PARTIES DE L'EXERCICE:
- a) D'après le texte sur les marchés financiers, à quel niveau se situe le taux de dividende en Europe ?
- b) Rédigez la suite du texte sur les marchés financiers à partir de sa dernière phrase.

Les marchés anticipent actuellement le pire des scénarios possibles : une récession. Les marchés intègrent aussi une baisse de la consommation américaine parce que pour avoir une belle récession l’économie a besoin de mettre en avant des chiffres qui montrent un déclin de la consommation. Mais, pour le moment il n’y pas de signes clairs d’un tel déclin. Les ménages américains continuent de consommer de façon soutenue. Quand bien même la consommation des ménages baisserait-elle, la question demeure de savoir de combien serait cette baisse.

Les marchés s’attendent à une réduction importante des dépenses des ménages, mais lorsque les taux d’intérêt sont bas, ce n’est généralement pas ce qui se produit. Je pense que l’évolution du comportement des ménages en matière de consommation et au niveau de l’immobilier sera en fait plus progressive.

Qu’en est-il d’un risque de déflation ?

Les marchés sont aussi marqués par un risque de déflation. C’est l’explication la plus raisonnable que je trouve à leur comportement actuel. On ne peut justifier les niveaux extrêmement bas atteints aujourd’hui que par l’hypothèse d’une déflation, ou au moins par une récession avec une faible inflation.

Comment expliquer, alors que la majorité des gérants disent préférer les marches européens, que ces derniers se comportent moins bien que les marchés américains ?

L’optimisme relatif qui entoure les marchés européens tient au fait qu’en terme de valorisation les marchés européens se négocient moins chers que leurs homologues américains, tant en terme de PER qu’au niveau du dividende distribué. En Europe, le taux de dividende se situe entre 3 et 3,5% contre 1,7% aux Etats-Unis.

De plus, il faut garder à l’esprit que les plus importantes bulles spéculatives que nous ayons connues récemment (le taux d’endettement des ménages américains, le déficit Outre-Atlantique, le déficit public au Japon, etc) se sont produites hors du continent européen.

Alors pourquoi les investisseurs sont-ils moins pessimistes sur les performances du marché américain à court terme ? Les poids des fonds peut être une des raisons : en Europe beaucoup de fonds de pension ont adopté des positions fortement vendeuses sur les marchés actions. La même chose s’est produite chez un certain nombre de grands groupes d’assurance qui ont une exposition actions bien plus importantes que celle de leurs homologues américains.

EXTRAIT DES DONNÉES:
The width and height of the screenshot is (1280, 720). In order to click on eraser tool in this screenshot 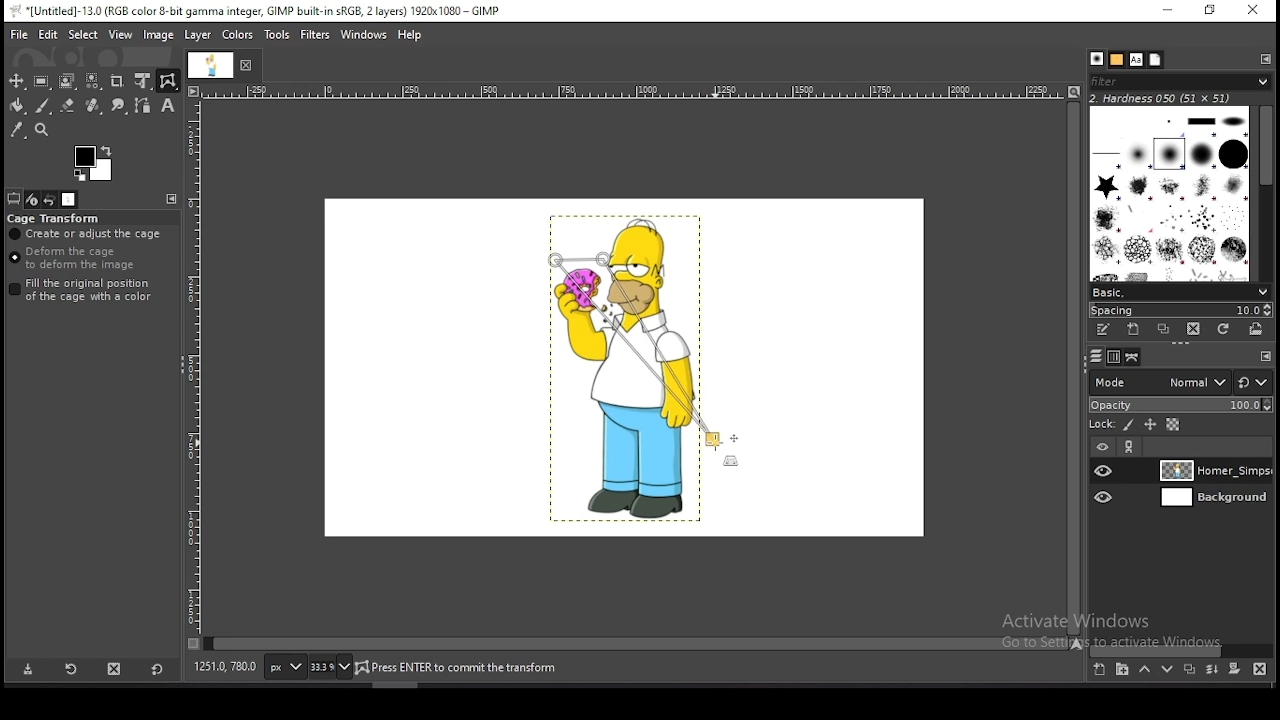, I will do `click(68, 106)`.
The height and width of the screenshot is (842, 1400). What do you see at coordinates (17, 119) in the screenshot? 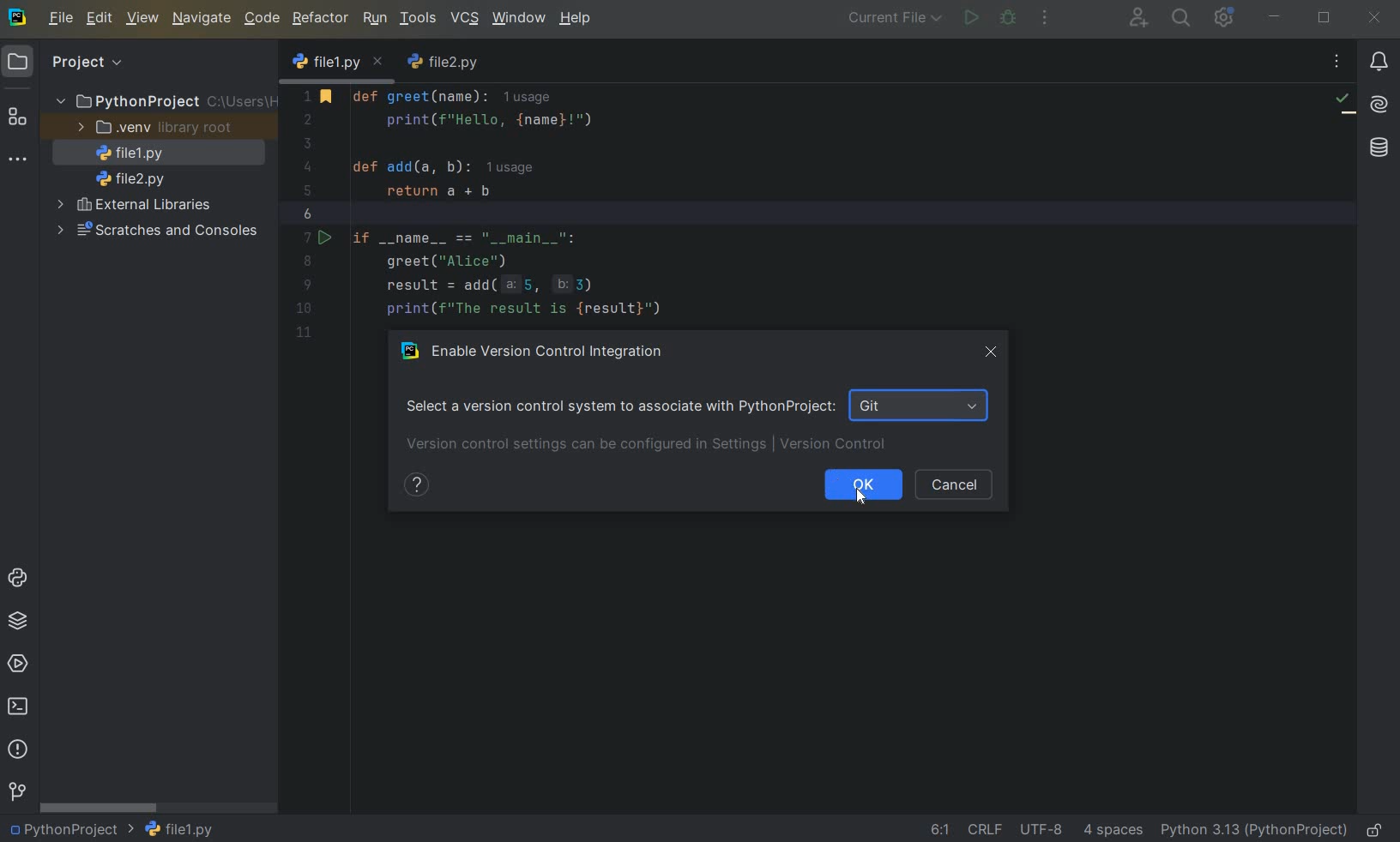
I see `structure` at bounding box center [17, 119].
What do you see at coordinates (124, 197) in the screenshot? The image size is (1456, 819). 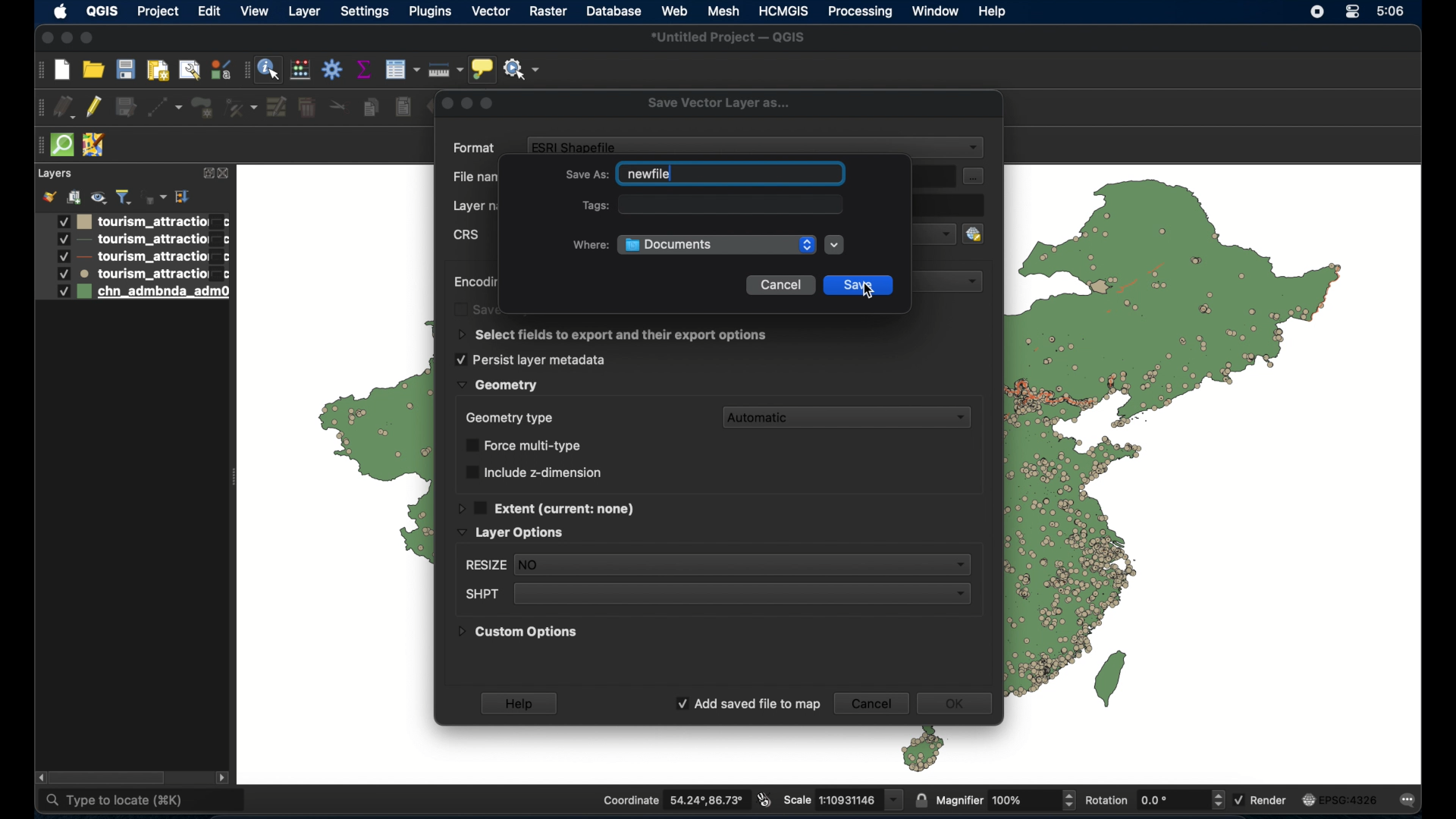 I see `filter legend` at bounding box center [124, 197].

RÉPONSES PAR CONSIGNE:
- a) Il se situe entre 3 et 3,5 %.

- b)
En outre, beaucoup d’investisseurs ne sont pas satisfaits de la façon dont certains gouvernements européens se comportent. Par exemple, beaucoup d’investisseurs ne sont pas d’accord avec la façon dont le gouvernement allemand a géré le dossier Mobilcom, ou le gouvernement français le dossier France Télécom. Ces comportements sont plus typiques de ce que l’on a l’habitude de voir avec le gouvernement japonais qu’avec des gouvernements européens.

Quoi qu’il en soit, je pense qu’en terme de valorisation, en Europe les actions sont moins chères que les obligations. Si les Etats-Unis n’entrent pas en récession, un scénario auquel nous attribuons un taux de vraisemblance de 50%, nous pensons que les marchés européens peuvent progresser de 15 à 20% d’ici décembre 2003.

Comment pourriez-vous définir votre style de gestion ?

Notre gestion est fondée sur une approche bottom-up liée à une analyse quantitative. Nous pensons que la croissance des revenus est la variable qui peut le mieux expliquer la performance d’une action. Mais notre objectif est d’investir sur des actions qui offrent un bon compromis en growth et value. C’est une approche GARP, Growth at a reasonable price.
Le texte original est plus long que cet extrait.